Afghanistan's Ministry of Defense on Tuesday said between 300 and 400 militant fighters were operating in Arghandab. But Canadian military officials who patrolled through Arghandab over the last day reported "no obvious signs" of insurgent activity. But that didn't mean there were no Taliban there, a NATO news release said.

Pentagon officials said reports of hundreds of Taliban in Arghandab were being overstated.

However, Ahmed Wali Karzai, the brother of Afghan President Hamid Karzai and the director of the Kandahar provincial council, said more than 1,500 families had sought refuge in Kandahar, many staying with relatives.

Meanwhile, the British Ministry of Defense said four British soldiers were killed when an explosive was detonated against their vehicle during a patrol Tuesday in neighboring Helmand province. At least one soldier was wounded.

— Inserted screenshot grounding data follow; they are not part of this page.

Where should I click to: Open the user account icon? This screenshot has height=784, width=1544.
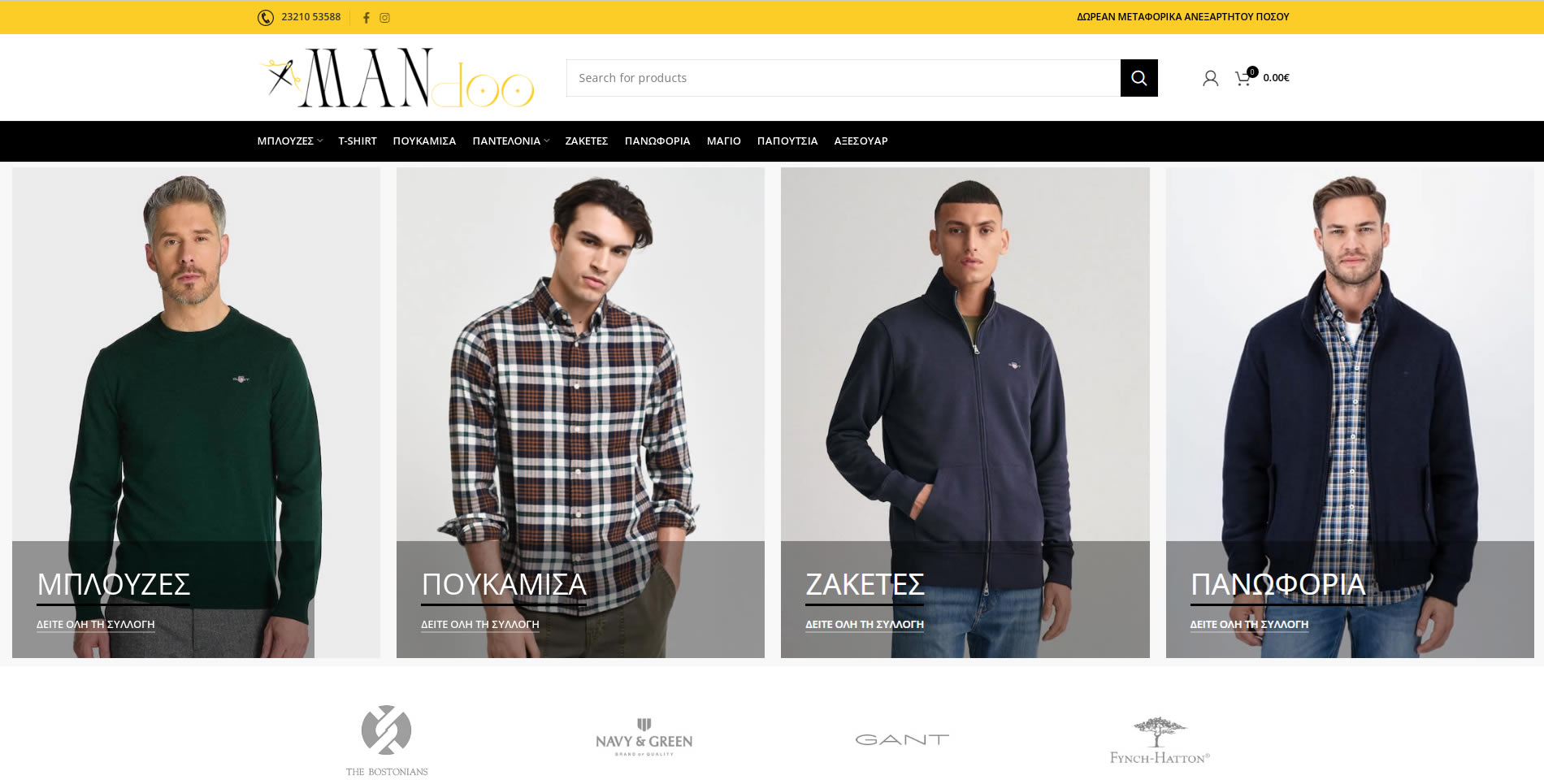tap(1210, 78)
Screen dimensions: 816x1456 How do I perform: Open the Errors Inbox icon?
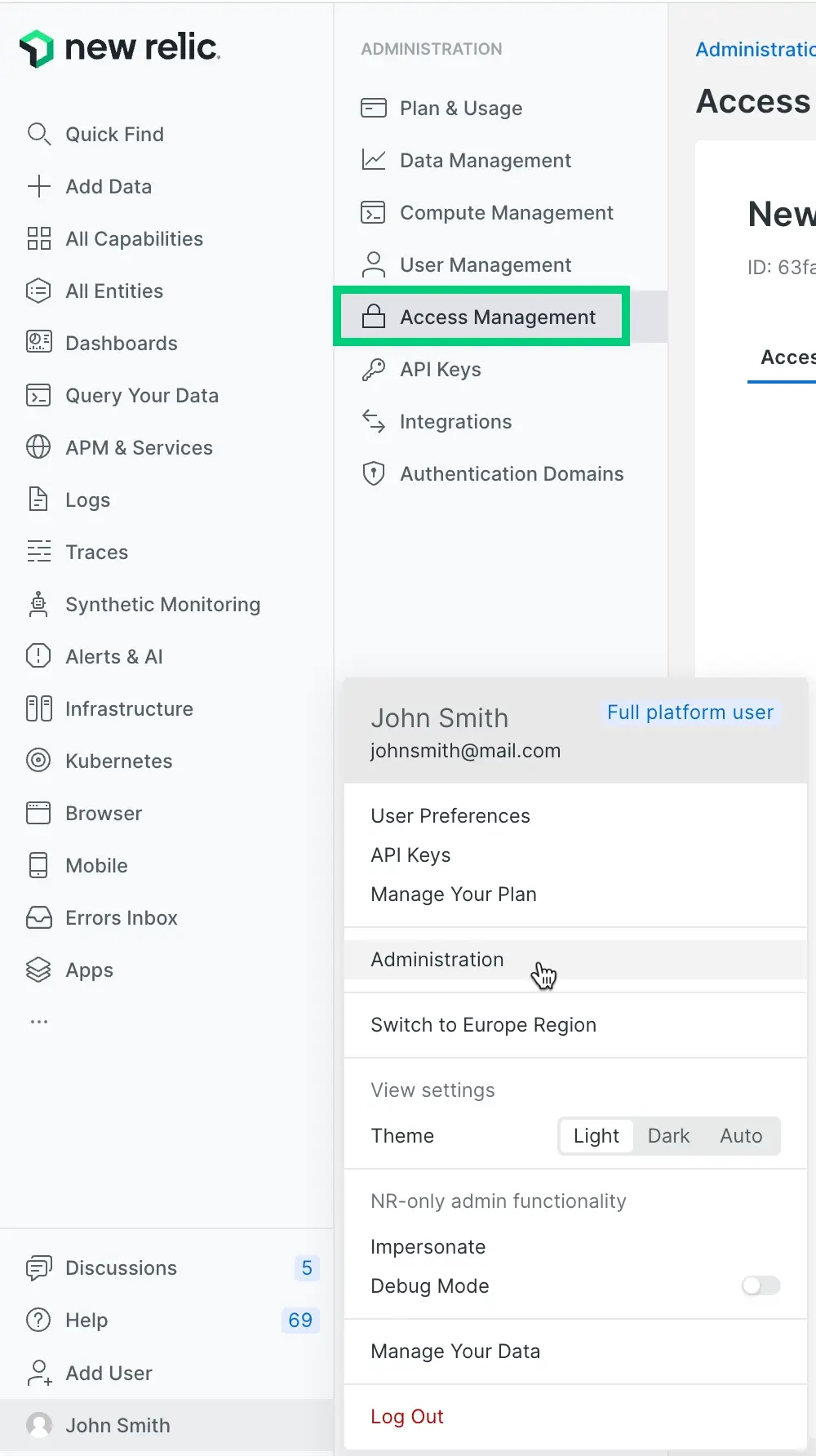point(38,917)
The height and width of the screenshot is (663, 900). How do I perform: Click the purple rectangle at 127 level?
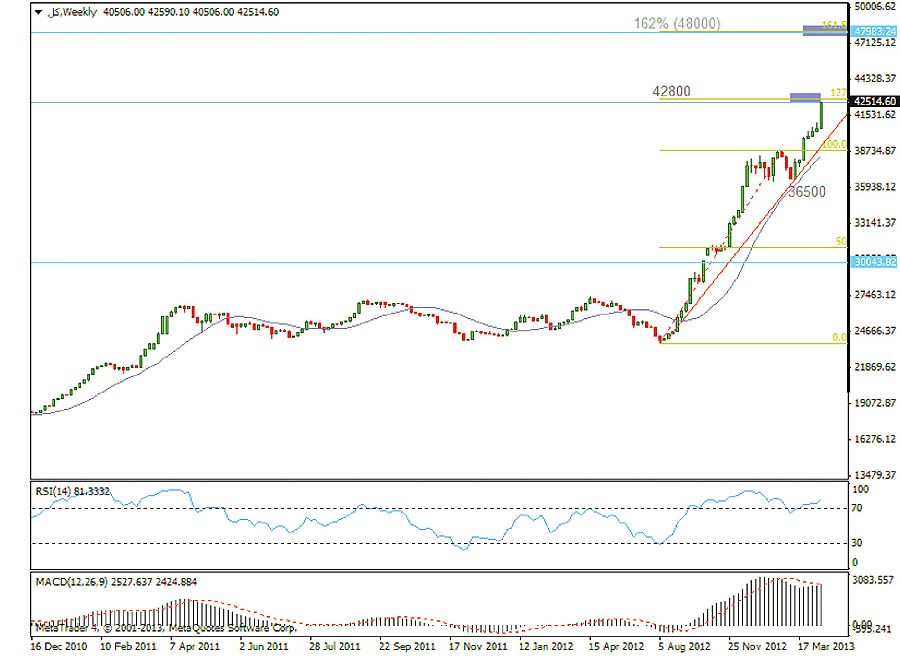coord(805,98)
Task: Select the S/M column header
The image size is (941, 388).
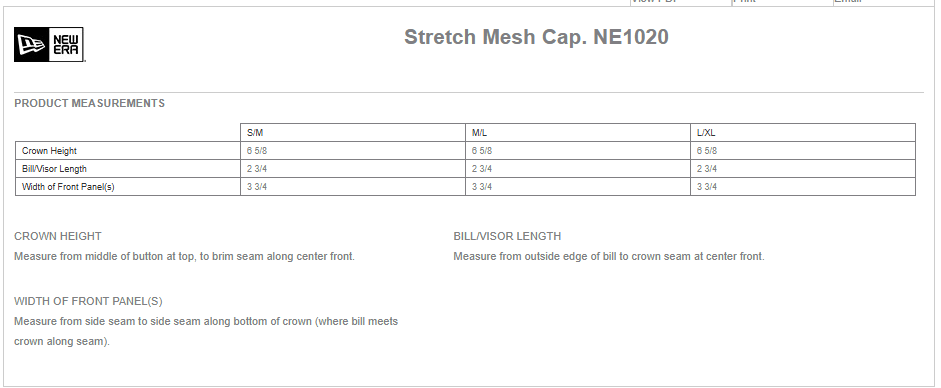Action: (x=353, y=133)
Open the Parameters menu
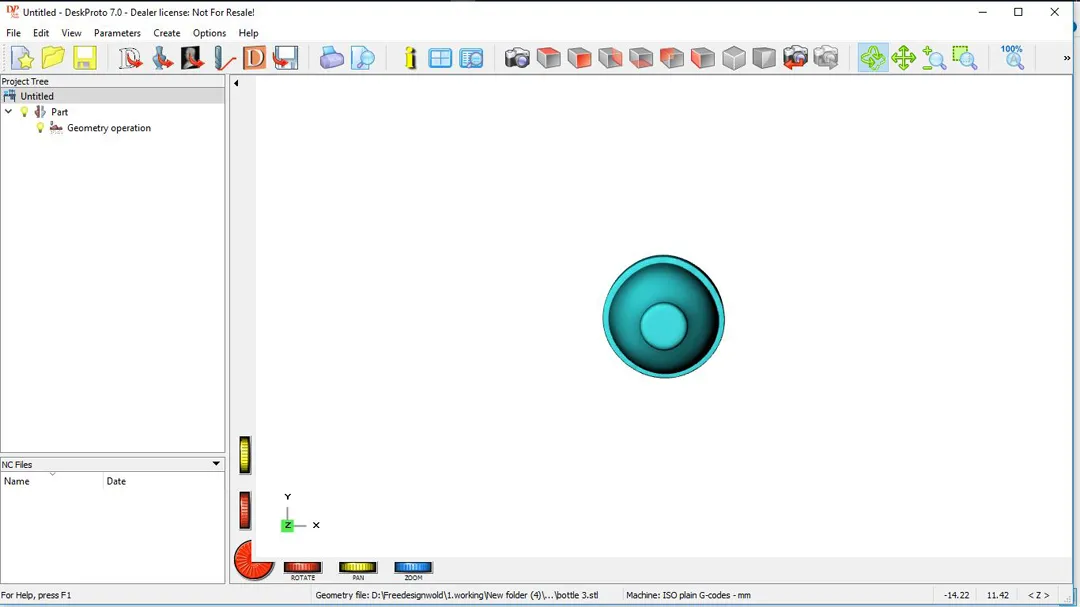 click(x=117, y=33)
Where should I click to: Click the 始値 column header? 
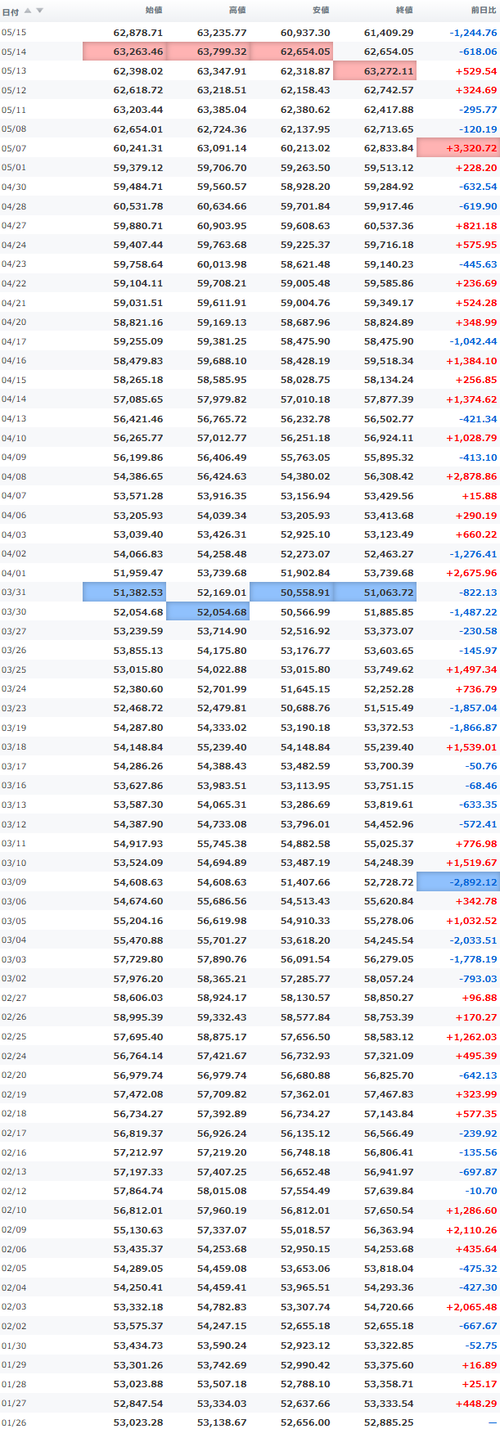point(153,10)
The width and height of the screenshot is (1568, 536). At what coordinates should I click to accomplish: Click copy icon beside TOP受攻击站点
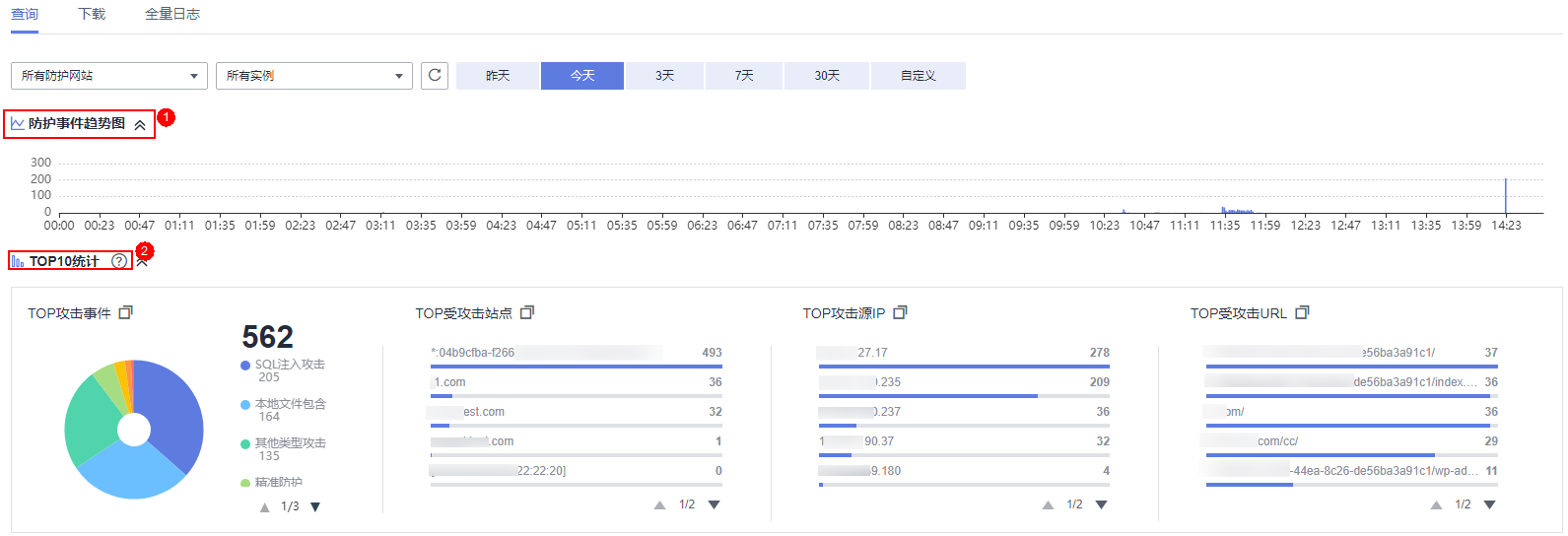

It was one of the deadliest attacks of the year on international troops. Four U.S. Marines were killed in a roadside bomb in nearby Farah province earlier this month, but before that, no more than three international troops had been killed in any one attack in Afghanistan this year.

On Wednesday, two NATO soldiers were killed and 10 were wounded in Paktika province, NATO said. No other details were released, including the soldiers' nationalities. Most soldiers in Paktika are American.

The Taliban assault on the outskirts of Kandahar was the latest display of strength by the militants despite a record number of U.S. and NATO troops in the country. The push into Arghandab on Monday came three days after a coordinated Taliban attack on Kandahar's prison freed 400 insurgent fighters.

Taliban spokesman Qari Yousef told CBS News on Tuesday that many of the militants who had moved into the Arghandab district were freed during the prison break. Yousef often gives exaggerated information - in the same phone call he claimed the Taliban controlled all of Arghandab.

The hardline Taliban regime ousted from power in a 2001 U.S.-led invasion of Afghanistan regarded Kandahar as its main stronghold, and its insurgent supporters are most active in the volatile south of the country.